Versicherer und die Herausforderung Solvency II

Der weltweite Ausbruch des Coronavirus und die damit einhergehenden rückläufigen Zinsen machen es den europäischen Versicherern schwer, eine stabile Solvency-II-Quote aufrechtzuerhalten. Zwar hat das Solvency-II-Regelwerk die Kongruenz von Vermögenswerten und Verbindlichkeiten sowie das Risikomanagement im Versicherungssektor verbessert, die derzeit angewandte zugrunde liegende Berechnungsmethode verstärkt jedoch die Sensitivität der Versicherer gegenüber Zinsänderungen. Unsere Expertin Marie-Laure Richard beleuchtet diese Diskrepanz im Kontext der Überprüfung der Solvency-II-Richtlinie. 

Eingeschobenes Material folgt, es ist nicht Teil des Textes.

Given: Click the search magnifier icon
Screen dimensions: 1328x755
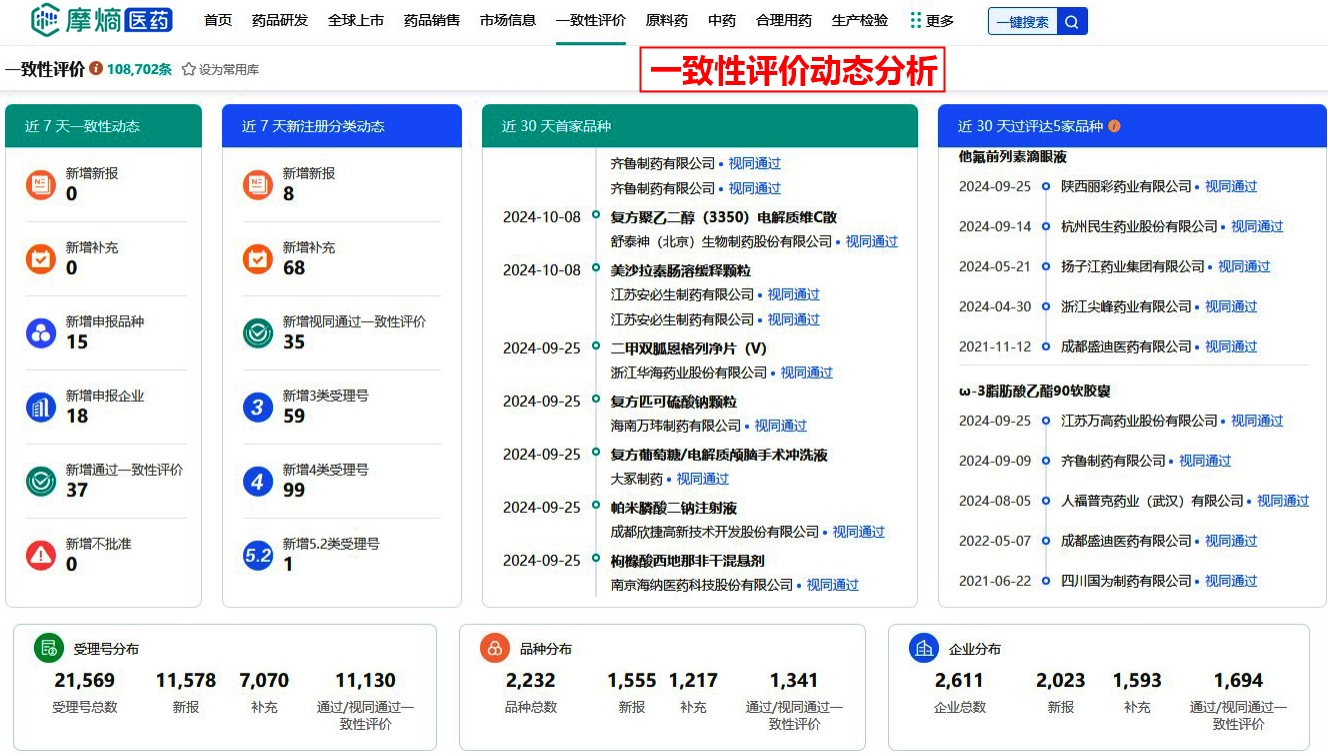Looking at the screenshot, I should [x=1072, y=22].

Versicherer und die Herausforderung Solvency II

Solvency II hat für viele Versicherer das aktuelle Umfeld niedriger bzw. negativer Zinssätze zu einer noch größeren Herausforderung werden lassen.

Da die Zinssätze in den letzten zwanzig Jahren kontinuierlich gefallen sind, wurde es für die Versicherer (insbesondere Lebensversicherer) immer schwerer, die Wertentwicklung der Spar- oder Pensionspläne der Versicherungsnehmer zu garantieren. Mit dem Abrutschen der Zinsen in den negativen Bereich ist selbst eine Garantie von null Prozent auf den investierten Betrag fast unmöglich. Durch Solvency II wird es noch schwieriger und dringender, sich an dieses Umfeld anzupassen.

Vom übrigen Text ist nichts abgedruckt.